What are regular expressions?
Regular expressions (regex or regexp) are a pattern-matching language used across virtually every programming language, text editor, and command-line tool. They describe search patterns using a concise, symbolic syntax — letting you find, extract, validate, and replace text that matches complex rules in a single expression.
The core regex syntax is mostly universal, but implementations differ in what's called "dialect" or "flavour." PCRE (Perl Compatible Regular Expressions) is the most feature-rich, used by PHP, many text editors, and tools like grep -P. JavaScript's ECMAScript regex engine (used by this tool) supports most common features including lookahead, lookbehind (since ES2018), named groups, and Unicode property escapes. POSIX regex, used in Unix utilities like sed and awk, has a more limited feature set.
Despite these differences, the fundamentals — character classes, quantifiers, anchors, and grouping — work the same way everywhere. Learning regex once gives you a skill that transfers across languages and tools, from database queries to CI pipeline configurations.

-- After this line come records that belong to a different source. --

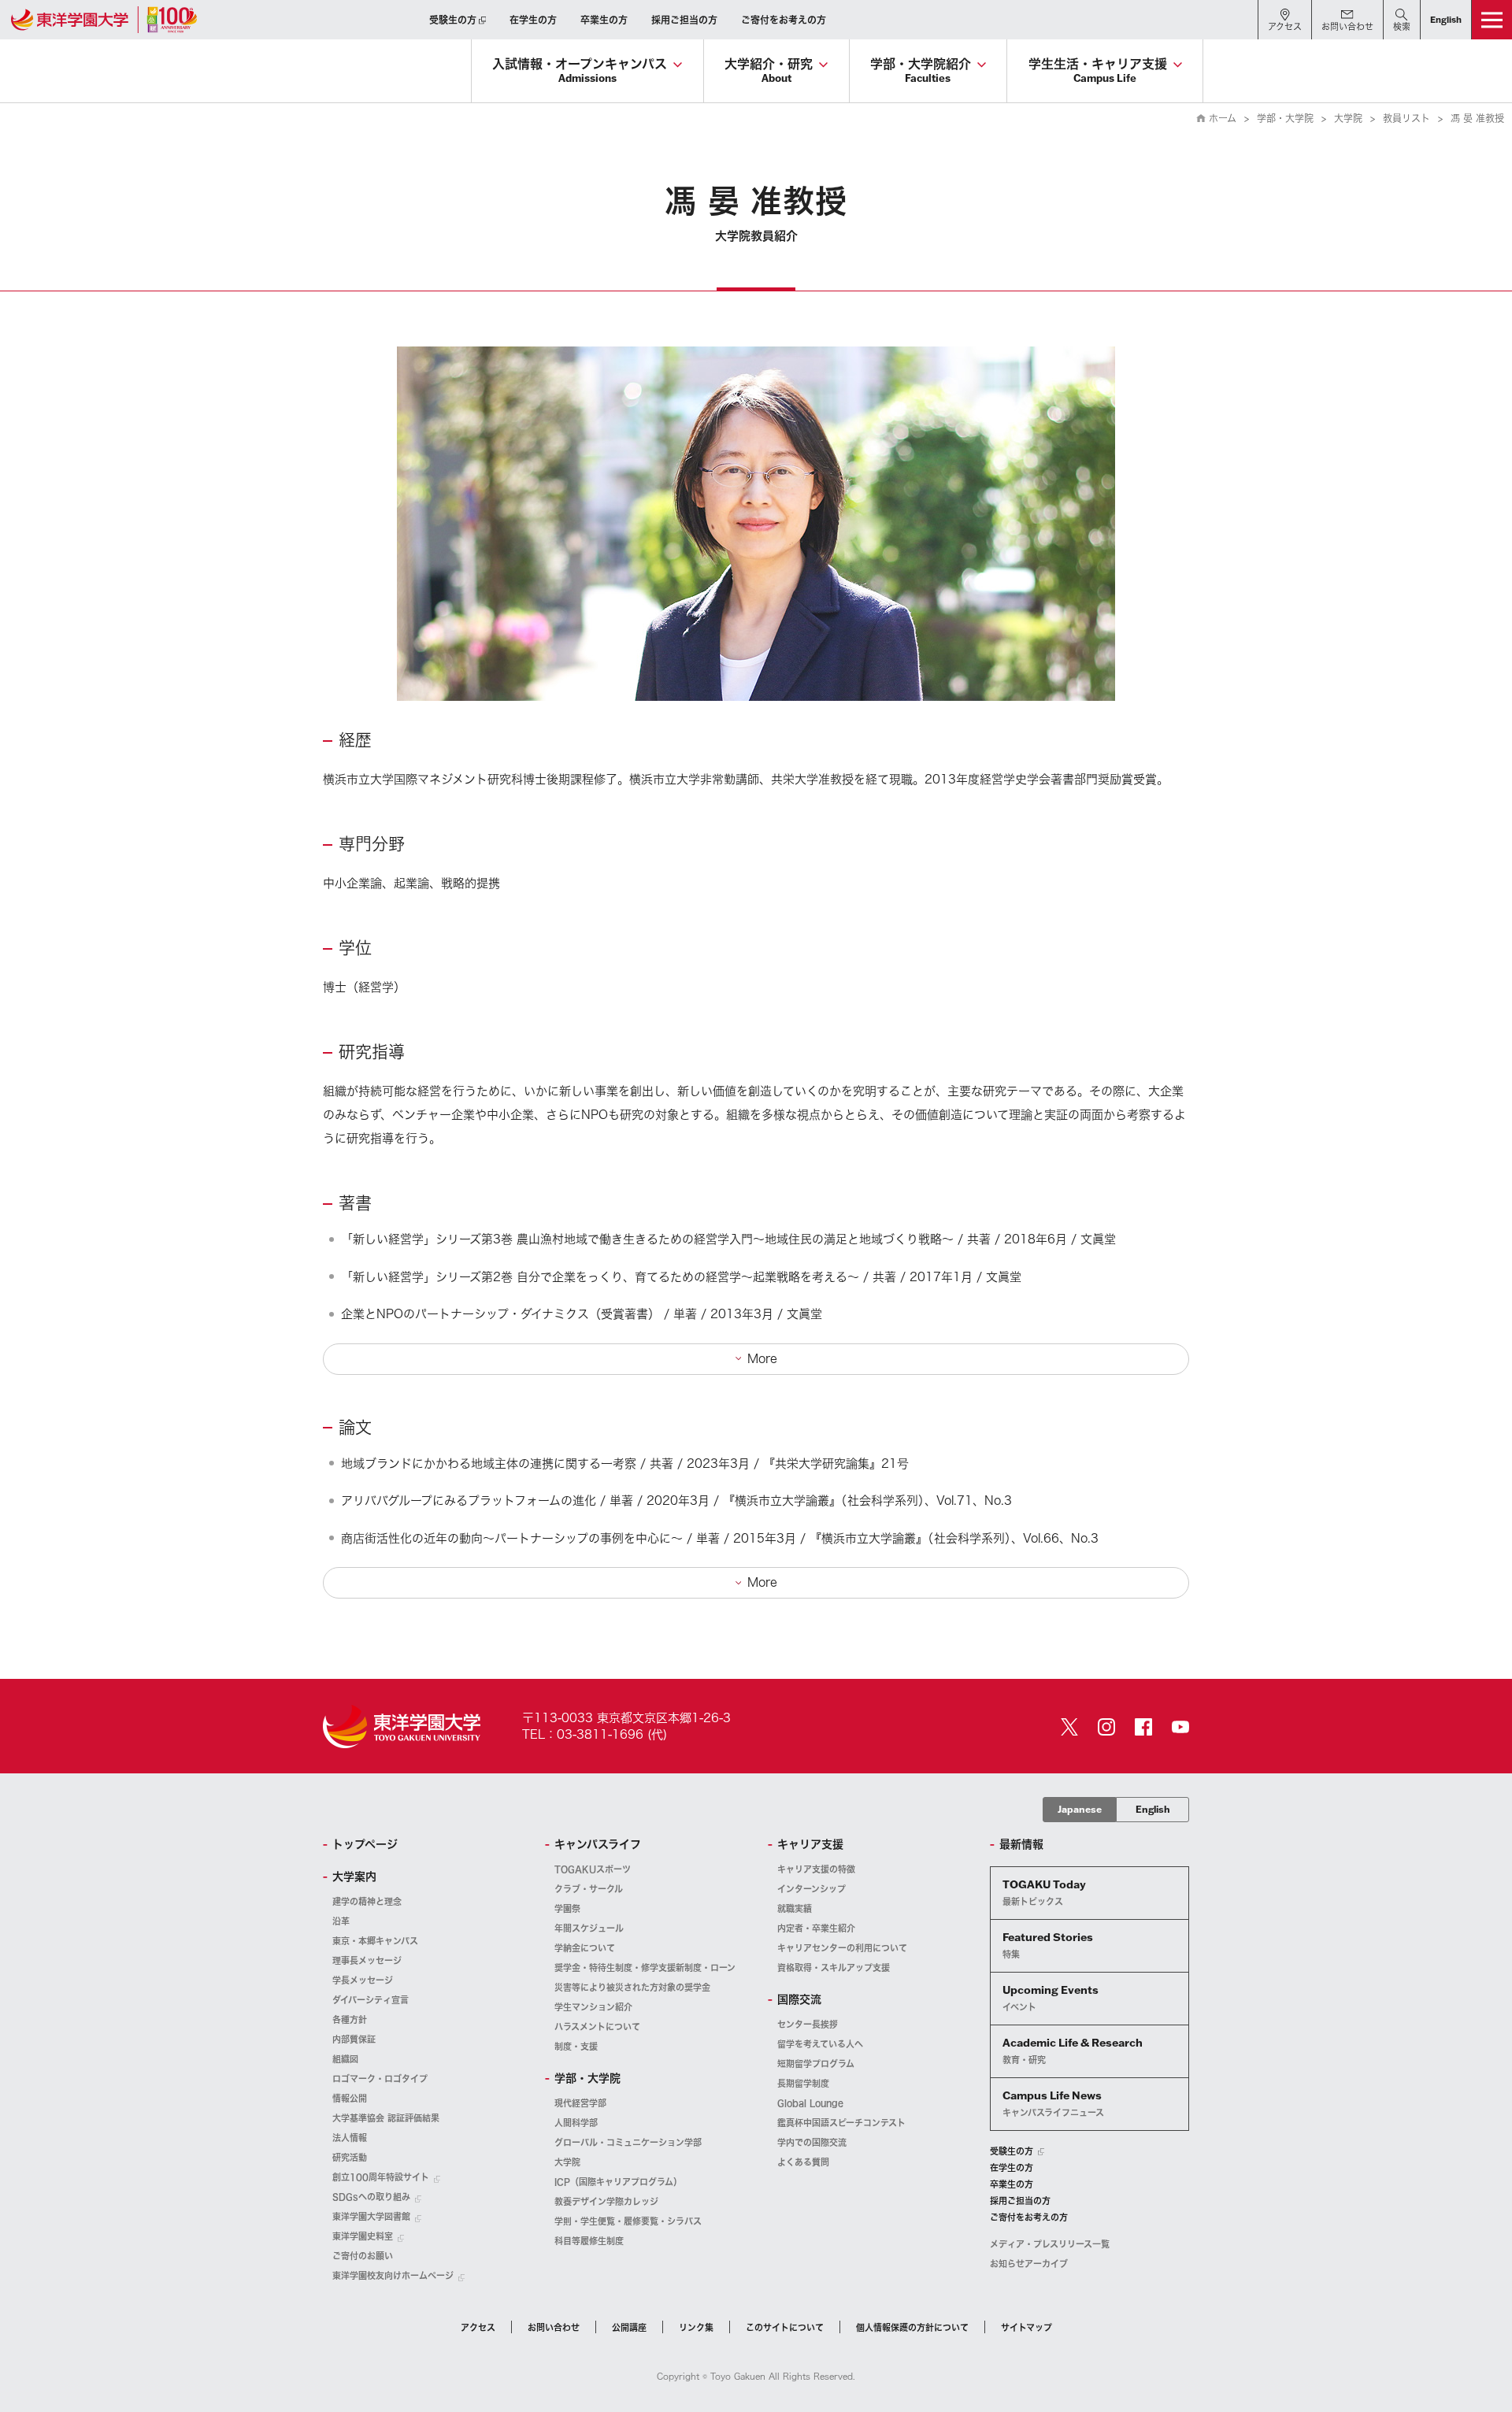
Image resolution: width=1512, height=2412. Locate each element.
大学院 (1348, 118)
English (1153, 1809)
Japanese (1080, 1809)
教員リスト (1406, 118)
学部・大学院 (1285, 118)
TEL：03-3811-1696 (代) (594, 1734)
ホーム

Regex syntax quick reference
| Pattern | Meaning | Example |
|---|---|---|
. | Any character (except newline by default) | a.c → "abc", "a1c" |
\d | Digit [0-9] | \d{3} → "123", "456" |
\w | Word character [a-zA-Z0-9_] | \w+ → "hello", "var_1" |
\s | Whitespace (space, tab, newline) | a\sb → "a b", "a\tb" |
[abc] | Any character in the set | [aeiou] → vowels |
[a-z] | Character range | [A-Z] → uppercase letters |
[^abc] | Any character NOT in the set | [^0-9] → non-digits |
^ | Start of string (or line with m flag) | ^Hello → starts with "Hello" |
$ | End of string (or line with m flag) | end$ → ends with "end" |
* | Zero or more (greedy) | ab*c → "ac", "abc", "abbc" |
+ | One or more (greedy) | ab+c → "abc", "abbc" |
? | Zero or one (optional) | colou?r → "color", "colour" |
{n} | Exactly n times | \d{4} → "2026" |
{n,m} | Between n and m times | \d{2,4} → "12", "123", "1234" |
() | Capture group | (\d+)px → captures "12" from "12px" |
(?:) | Non-capturing group | (?:ab)+ → groups without capturing |
| | Alternation (OR) | cat|dog → "cat" or "dog" |
\b | Word boundary | \bword\b → whole word match |
Common regex patterns
Email validation is one of the most frequently searched regex tasks — and one of the most misunderstood. A simple pattern like [a-zA-Z0-9._%+-]+@[a-zA-Z0-9.-]+\.[a-zA-Z]{2,} handles most real-world emails, but a fully RFC 5322-compliant regex is notoriously complex (thousands of characters long). In practice, validate the format loosely with regex and confirm the address exists by sending a verification email.
URL matching can be straightforward for http:// and https:// links, but gets complicated with internationalised domain names, ports, query strings, and fragments. For most use cases, https?://[\w.-]+(?:\.[a-z]{2,})(?:/[^\s]*)? works well enough.
Extracting numbers from text is a common ETL task. Use \d+ for integers, or -?\d+\.?\d* to include negative numbers and decimals. For comma-formatted numbers like "1,234,567", try \d{1,3}(?:,\d{3})*(?:\.\d+)?.
Password strength validation typically uses lookaheads: ^(?=.*[a-z])(?=.*[A-Z])(?=.*\d)(?=.*[!@#$%]).{8,}$ requires at least one lowercase, one uppercase, one digit, one special character, and a minimum of 8 characters — all in a single pattern.
Finding duplicate words is a clever use of backreferences: \b(\w+)\s+\1\b matches repeated words like "the the" or "is is". This is a favourite in proofreading and text cleanup workflows.